Estratto del documento
“Meno è meglio. Mangia meno carne e più piante: dillo ai tuoi amici” con queste parole Greenpace Europa lancia il suo report per richiedere la diminuzione globale del 50% degli allevamenti intensivi entro il 2050. Sostegno invece al concetto di “allevamento ecologico”.
La motivazione di tale richiesta si inserisce all’interno della questione dei cambiamenti climatici in cui la produzione di carne e latticini risulta direttamente coinvolta. In questo panorama, per dirigersi verso una produzione alimentare più sostenibile, l’associazione punta tutto sulla riforma agricola. Lo scopo? Rispettare gli impegni presi con l’accordo di Parigi per assicurare un futuro migliore alle prossime generazioni.
Le motivazioni della richiesta
Nel report si cerca di rispondere alla domanda: “Cosa mangiare?” e sarà la risposta a determinare in quale futuro vivranno le prossime generazioni e quale sarà il destino della nostra specie e del nostro Pianeta.
“Il nostro sistema alimentare – compresi i cambiamenti nell’uso del suolo legati all’agricoltura – è attualmente responsabile di un quarto di tutte le emissioni di gas serra che causano il cambiamento climatico” – dichiara anche Greenpeace International – “Solo la produzione di carne e prodotti lattiero-caseari rilascia già le stesse emissioni di gas serra del settore dei trasporti. Se non facciamo nulla, entro il 2050 le emissioni di gas del sistema alimentare rappresenteranno oltre la metà delle emissioni globali totali associate alle attività umane.
Chi più, chi meno…
Nel documento si specifica che non tutti gli animali d’allevamento hanno un impatto diretto sul clima, ad esempio quello delle mucche ha un impatto climatico maggiore rispetto a quello dei polli, ma questo non vuol dire che gli allevamenti di quest’ultimi siano “senza macchia”. Infatti, anche se i polli non producono quantità significative di gas serra sono spesso portatori di malattie infettive alimentari causate da batteri e altri agenti patogeni. Quindi, se da una parte i cambiamenti climatici sono il motivo principale che ha spinto l’associazione a chiedere il dimezzamento degli allevamenti intensivi di sicuro non sono gli unici. Si uniscono a questi, infatti, altri problemi ambientali collegati agli allevamenti intensivi come ad esempio la deforestazione e anche la diminuzione della biodiversità: dal 1970, la Terra ha perso metà della sua fauna selvatica, ma ha triplicato la sua popolazione di bestiame. Altra nota dolente legata agli allevamenti intensivi è data dalla produzione dei mangimi per gli animali. La produzione di mangimi, infatti, ha un impatto negativo significativo sulle foreste, sulle risorse idriche e sul clima.

Consegna 1
Rispondi a queste domande sull'articolo dedicato al report di Greenpeace:
(a) Entro quale anno si chiede di ridurre del 50% gli allevamenti intensivi?
(b) Di quale quota di tutte le emissioni di gas serra è responsabile oggi il sistema alimentare?
(c) Quanta fauna selvatica ha perso la Terra dal 1970?
Consegna 2
Ricopia parola per parola il passo dell'articolo sul report di Greenpeace che va da "La motivazione di" a "del nostro Pianeta.".
Per rispondere, basati soltanto sull'articolo.

Voci di dati archiviati

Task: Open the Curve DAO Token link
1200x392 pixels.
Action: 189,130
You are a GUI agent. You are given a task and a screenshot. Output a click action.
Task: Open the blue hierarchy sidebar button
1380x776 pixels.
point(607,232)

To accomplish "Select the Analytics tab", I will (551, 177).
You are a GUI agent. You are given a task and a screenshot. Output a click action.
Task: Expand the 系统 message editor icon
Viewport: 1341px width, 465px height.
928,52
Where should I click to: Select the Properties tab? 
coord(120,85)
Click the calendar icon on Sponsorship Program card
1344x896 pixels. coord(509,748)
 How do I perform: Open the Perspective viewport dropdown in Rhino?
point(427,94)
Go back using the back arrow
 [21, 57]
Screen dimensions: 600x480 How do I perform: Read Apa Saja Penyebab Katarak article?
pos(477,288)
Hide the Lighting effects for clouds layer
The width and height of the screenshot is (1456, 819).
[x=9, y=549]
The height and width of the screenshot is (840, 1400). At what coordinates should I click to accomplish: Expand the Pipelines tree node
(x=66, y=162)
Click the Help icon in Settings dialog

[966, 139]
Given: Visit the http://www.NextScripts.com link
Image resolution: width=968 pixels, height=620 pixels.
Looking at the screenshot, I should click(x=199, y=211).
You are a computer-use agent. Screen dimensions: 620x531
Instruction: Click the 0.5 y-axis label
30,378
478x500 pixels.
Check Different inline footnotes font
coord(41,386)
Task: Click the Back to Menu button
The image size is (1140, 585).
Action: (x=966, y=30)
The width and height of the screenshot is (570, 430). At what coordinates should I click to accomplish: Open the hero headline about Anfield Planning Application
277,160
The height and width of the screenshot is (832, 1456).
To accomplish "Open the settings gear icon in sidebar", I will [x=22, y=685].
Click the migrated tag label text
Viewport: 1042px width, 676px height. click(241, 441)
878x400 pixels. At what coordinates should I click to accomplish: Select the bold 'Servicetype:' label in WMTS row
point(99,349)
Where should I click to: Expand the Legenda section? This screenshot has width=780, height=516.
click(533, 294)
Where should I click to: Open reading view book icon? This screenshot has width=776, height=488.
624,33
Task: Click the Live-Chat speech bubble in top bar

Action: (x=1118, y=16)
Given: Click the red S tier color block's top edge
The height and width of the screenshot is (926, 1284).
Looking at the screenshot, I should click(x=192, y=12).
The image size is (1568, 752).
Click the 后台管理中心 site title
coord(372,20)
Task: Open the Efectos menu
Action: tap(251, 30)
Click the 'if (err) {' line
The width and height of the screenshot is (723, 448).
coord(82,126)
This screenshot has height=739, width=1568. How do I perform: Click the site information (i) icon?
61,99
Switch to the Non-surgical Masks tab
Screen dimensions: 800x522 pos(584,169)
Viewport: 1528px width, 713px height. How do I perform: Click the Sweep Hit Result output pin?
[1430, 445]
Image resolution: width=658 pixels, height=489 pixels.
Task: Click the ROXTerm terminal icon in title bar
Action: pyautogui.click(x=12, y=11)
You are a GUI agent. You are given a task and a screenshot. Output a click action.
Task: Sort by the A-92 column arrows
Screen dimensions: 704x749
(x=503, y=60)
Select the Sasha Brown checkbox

Soluzione scritta 1
(a) Entro il 2050.
(b) Di un quarto.
(c) Metà.

Soluzione scritta 2
La motivazione di tale richiesta si inserisce all’interno della questione dei cambiamenti climatici in cui la produzione di carne e latticini risulta direttamente coinvolta. In questo panorama, per dirigersi verso una produzione alimentare più sostenibile, l’associazione punta tutto sulla riforma agricola. Lo scopo? Rispettare gli impegni presi con l’accordo di Parigi per assicurare un futuro migliore alle prossime generazioni.
Le motivazioni della richiesta
Nel report si cerca di rispondere alla domanda: “Cosa mangiare?” e sarà la risposta a determinare in quale futuro vivranno le prossime generazioni e quale sarà il destino della nostra specie e del nostro Pianeta.